Some think it was ‘White Zinfandel’ that sullied Zinfandel’s status. I believe it was a bad sort of Zinpun. I don’t think I’ve ever seen an offer for Cabernet Sauvignon that said, “Our favorite winter wine is Cabalicious.” Why not?  Because we don’t think like clever rednecks when naming any other varietal.  For some reason with Zinfandel “Zin Phomaniac” becomes a fascinating and alluring brand name for your wine label. Maybe it’s something to do with the ‘Z’ in Zinfandel that prompts this desire. The wine is at the end of the alphabet and needs a helping hand. Or maybe the everyman nature of the wine was elevated by making the names, and language around them, as informal and as ‘punny’ as we could. I went onto the internet and in no time at all had an impressive, but I’m sure by no means exhaustive, list of Zinpuns and related efforts. Zinfandelic, Zinfinity, Seven Deadly Zins, Zen of Zin, The Immortal Zin, Poizin, Artezin, Brazin, Sin Zin, and XYZin.

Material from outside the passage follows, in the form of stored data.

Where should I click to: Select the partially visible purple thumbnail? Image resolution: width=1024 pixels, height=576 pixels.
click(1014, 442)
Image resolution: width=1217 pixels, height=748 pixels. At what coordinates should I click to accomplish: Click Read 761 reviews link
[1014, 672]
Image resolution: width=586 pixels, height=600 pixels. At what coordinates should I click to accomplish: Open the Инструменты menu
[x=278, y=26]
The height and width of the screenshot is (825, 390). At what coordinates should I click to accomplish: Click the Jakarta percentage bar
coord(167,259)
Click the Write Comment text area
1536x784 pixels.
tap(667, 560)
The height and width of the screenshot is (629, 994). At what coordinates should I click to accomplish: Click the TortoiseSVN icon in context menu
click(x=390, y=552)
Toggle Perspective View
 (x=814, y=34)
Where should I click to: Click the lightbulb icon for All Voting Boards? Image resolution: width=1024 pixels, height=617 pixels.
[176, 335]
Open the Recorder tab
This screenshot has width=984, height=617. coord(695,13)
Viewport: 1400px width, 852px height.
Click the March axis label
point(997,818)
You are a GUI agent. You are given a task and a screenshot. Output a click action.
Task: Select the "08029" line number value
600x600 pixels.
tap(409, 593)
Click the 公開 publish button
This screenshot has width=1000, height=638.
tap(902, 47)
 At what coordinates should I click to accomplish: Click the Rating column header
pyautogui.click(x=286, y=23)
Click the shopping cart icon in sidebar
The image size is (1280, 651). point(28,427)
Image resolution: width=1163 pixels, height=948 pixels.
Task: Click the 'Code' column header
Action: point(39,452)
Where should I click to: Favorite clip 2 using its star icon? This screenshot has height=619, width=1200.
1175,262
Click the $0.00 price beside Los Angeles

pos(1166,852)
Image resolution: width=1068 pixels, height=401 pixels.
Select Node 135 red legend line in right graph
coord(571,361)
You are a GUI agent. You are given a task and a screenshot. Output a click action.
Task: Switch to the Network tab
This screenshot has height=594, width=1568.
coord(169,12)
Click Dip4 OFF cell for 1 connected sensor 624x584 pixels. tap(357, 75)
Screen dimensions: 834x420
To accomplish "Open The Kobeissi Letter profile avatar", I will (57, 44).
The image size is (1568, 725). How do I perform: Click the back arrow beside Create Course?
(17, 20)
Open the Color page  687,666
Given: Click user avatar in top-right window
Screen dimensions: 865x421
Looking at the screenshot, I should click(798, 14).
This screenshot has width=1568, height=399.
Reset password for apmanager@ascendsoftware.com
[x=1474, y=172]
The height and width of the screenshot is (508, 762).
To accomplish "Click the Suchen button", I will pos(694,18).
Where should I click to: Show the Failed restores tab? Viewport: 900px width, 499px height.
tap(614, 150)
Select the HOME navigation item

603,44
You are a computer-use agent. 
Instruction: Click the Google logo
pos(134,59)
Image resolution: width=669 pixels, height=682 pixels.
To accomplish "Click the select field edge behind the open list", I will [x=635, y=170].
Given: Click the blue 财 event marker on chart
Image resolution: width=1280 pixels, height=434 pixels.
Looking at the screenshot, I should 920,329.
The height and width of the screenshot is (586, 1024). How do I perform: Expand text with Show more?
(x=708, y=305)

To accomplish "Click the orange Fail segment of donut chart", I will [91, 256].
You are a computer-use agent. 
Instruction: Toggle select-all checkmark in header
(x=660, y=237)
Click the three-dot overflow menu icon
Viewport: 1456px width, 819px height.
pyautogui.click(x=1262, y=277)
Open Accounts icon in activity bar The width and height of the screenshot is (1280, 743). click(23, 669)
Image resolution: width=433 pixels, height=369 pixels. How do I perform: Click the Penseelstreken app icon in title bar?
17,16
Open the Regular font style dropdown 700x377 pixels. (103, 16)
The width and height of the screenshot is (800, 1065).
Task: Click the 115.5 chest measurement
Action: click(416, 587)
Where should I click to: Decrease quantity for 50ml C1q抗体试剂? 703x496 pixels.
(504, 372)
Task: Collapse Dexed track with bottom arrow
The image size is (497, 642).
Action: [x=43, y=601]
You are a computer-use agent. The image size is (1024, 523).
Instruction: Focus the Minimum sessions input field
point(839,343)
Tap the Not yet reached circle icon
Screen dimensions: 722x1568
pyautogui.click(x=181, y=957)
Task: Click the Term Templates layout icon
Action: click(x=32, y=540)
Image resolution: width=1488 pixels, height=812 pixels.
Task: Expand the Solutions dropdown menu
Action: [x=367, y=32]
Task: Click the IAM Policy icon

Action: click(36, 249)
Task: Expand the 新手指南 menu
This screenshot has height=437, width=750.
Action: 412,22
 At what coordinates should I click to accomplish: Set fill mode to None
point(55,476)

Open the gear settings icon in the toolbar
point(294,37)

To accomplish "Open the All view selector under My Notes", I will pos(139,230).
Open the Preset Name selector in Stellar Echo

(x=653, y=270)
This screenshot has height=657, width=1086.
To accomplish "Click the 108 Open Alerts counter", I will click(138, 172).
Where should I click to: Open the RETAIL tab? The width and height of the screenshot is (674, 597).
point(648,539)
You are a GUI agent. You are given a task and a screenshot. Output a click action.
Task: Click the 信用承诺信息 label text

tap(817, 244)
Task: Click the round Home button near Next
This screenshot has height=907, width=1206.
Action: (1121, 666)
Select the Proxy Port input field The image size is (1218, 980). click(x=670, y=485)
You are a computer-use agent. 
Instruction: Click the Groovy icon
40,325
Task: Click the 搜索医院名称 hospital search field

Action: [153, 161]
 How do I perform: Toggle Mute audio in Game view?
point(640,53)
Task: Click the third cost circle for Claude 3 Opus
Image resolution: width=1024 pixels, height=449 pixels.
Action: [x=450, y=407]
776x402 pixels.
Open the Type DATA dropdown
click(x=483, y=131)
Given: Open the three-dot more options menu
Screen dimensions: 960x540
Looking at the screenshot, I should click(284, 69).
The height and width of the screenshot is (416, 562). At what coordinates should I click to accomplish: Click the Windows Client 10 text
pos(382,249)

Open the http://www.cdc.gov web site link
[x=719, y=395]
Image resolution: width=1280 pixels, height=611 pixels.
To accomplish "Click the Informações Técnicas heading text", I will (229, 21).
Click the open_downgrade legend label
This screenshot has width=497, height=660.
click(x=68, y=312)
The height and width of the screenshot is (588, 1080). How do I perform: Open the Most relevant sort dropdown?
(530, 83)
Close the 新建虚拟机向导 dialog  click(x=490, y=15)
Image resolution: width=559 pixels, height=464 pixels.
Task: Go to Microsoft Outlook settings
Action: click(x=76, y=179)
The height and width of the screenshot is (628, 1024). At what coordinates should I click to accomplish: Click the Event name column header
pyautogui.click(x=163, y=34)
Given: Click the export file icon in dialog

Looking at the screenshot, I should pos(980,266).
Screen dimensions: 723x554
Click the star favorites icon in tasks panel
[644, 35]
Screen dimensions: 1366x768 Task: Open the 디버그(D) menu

Lest anyone thinks I am blemish free in my casting of Zinpuns, I have to confess that GoDaddy and I had a late night Zinfueled encounter and I now own www.thezinthusiast.com (a lawsuit waiting to happen) and www.thezintensive.com. Lord knows what I’ll do with them, so feel free to make exceedingly generous offers. Even while you shake your head in disbelief at what others are doing, the puns can be Zinsidious and creep into your thoughts as, “I know, I know… but this one would be witty and amusing.”  I was helping a great Zinfandel brand in Sonoma with their storytelling not long ago. Upon arrival I looked at the bathrooms by the parking lot and thought, “It would be cool to change the signs to ‘Zinfangals’ on one side and Zinfanguys’ on the other. I held on to this delusion till one day I was talking to couple and their daughter, doing a bit of informal research. The parents were in their 60’s and the daughter was a 29 year old bright spark working for a venture capital firm in San Francisco. When one of them came back from the restroom I happened to mention the idea. One of the parents thought it would be hilarious and memorable, the other was non plussed. The young lady said firmly and quietly, “Don’t do it.” The two positions based on age might be telling. Whatever it means, my bubble burst immediately, and I realized the crassness of the idea. Having said all that, a couple of weeks have now gone by and the idea doesn’t seem so bad again. As always, the Zinpuns return pervasively to my Zinconscious…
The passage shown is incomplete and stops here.